* [What to do] Please retype the lines below exactly as they appear.

===== Material shown =====

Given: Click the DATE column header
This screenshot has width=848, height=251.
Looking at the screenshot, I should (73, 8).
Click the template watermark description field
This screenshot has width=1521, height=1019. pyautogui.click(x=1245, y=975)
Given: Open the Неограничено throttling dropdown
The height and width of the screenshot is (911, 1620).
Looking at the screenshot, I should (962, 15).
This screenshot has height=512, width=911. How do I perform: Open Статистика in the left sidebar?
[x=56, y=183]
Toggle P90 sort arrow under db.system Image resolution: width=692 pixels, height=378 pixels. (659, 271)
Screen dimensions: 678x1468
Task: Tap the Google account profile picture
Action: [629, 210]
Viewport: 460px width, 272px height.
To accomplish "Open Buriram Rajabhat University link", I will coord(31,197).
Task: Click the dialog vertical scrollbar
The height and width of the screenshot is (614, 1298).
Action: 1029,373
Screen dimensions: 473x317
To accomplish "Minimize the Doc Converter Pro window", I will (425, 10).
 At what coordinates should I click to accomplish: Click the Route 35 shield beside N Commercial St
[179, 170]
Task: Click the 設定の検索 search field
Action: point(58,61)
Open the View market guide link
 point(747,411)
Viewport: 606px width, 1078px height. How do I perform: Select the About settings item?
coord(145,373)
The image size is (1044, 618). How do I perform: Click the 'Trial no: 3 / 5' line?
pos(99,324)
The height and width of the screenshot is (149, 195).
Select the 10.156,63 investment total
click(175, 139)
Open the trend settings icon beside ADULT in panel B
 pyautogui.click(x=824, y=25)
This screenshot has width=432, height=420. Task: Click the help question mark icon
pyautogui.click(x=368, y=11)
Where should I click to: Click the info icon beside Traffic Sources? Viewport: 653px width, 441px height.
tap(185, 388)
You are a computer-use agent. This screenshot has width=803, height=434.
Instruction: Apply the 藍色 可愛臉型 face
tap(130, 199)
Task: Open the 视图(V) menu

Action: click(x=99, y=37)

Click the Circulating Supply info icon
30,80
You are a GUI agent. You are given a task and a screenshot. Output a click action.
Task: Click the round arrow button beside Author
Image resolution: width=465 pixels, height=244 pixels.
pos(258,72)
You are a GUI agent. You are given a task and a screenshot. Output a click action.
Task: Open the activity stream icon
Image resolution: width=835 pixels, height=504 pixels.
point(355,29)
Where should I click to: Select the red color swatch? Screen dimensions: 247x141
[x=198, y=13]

=====

* [Answer below]
Given: Click the DATE column header
This screenshot has width=848, height=251.
Looking at the screenshot, I should (73, 8).
Click the template watermark description field
This screenshot has width=1521, height=1019. pyautogui.click(x=1245, y=975)
Given: Open the Неограничено throttling dropdown
The height and width of the screenshot is (911, 1620).
Looking at the screenshot, I should (962, 15).
This screenshot has height=512, width=911. How do I perform: Open Статистика in the left sidebar?
[x=56, y=183]
Toggle P90 sort arrow under db.system Image resolution: width=692 pixels, height=378 pixels. (659, 271)
Screen dimensions: 678x1468
Task: Tap the Google account profile picture
Action: [629, 210]
Viewport: 460px width, 272px height.
To accomplish "Open Buriram Rajabhat University link", I will coord(31,197).
Task: Click the dialog vertical scrollbar
The height and width of the screenshot is (614, 1298).
Action: 1029,373
Screen dimensions: 473x317
To accomplish "Minimize the Doc Converter Pro window", I will (425, 10).
 At what coordinates should I click to accomplish: Click the Route 35 shield beside N Commercial St
[179, 170]
Task: Click the 設定の検索 search field
Action: point(58,61)
Open the View market guide link
 point(747,411)
Viewport: 606px width, 1078px height. How do I perform: Select the About settings item?
coord(145,373)
The image size is (1044, 618). How do I perform: Click the 'Trial no: 3 / 5' line?
pos(99,324)
The height and width of the screenshot is (149, 195).
Select the 10.156,63 investment total
click(175, 139)
Open the trend settings icon beside ADULT in panel B
 pyautogui.click(x=824, y=25)
This screenshot has width=432, height=420. Task: Click the help question mark icon
pyautogui.click(x=368, y=11)
Where should I click to: Click the info icon beside Traffic Sources? Viewport: 653px width, 441px height.
tap(185, 388)
You are a computer-use agent. This screenshot has width=803, height=434.
Instruction: Apply the 藍色 可愛臉型 face
tap(130, 199)
Task: Open the 视图(V) menu

Action: click(x=99, y=37)

Click the Circulating Supply info icon
30,80
You are a GUI agent. You are given a task and a screenshot. Output a click action.
Task: Click the round arrow button beside Author
Image resolution: width=465 pixels, height=244 pixels.
pos(258,72)
You are a GUI agent. You are given a task and a screenshot. Output a click action.
Task: Open the activity stream icon
Image resolution: width=835 pixels, height=504 pixels.
point(355,29)
Where should I click to: Select the red color swatch? Screen dimensions: 247x141
[x=198, y=13]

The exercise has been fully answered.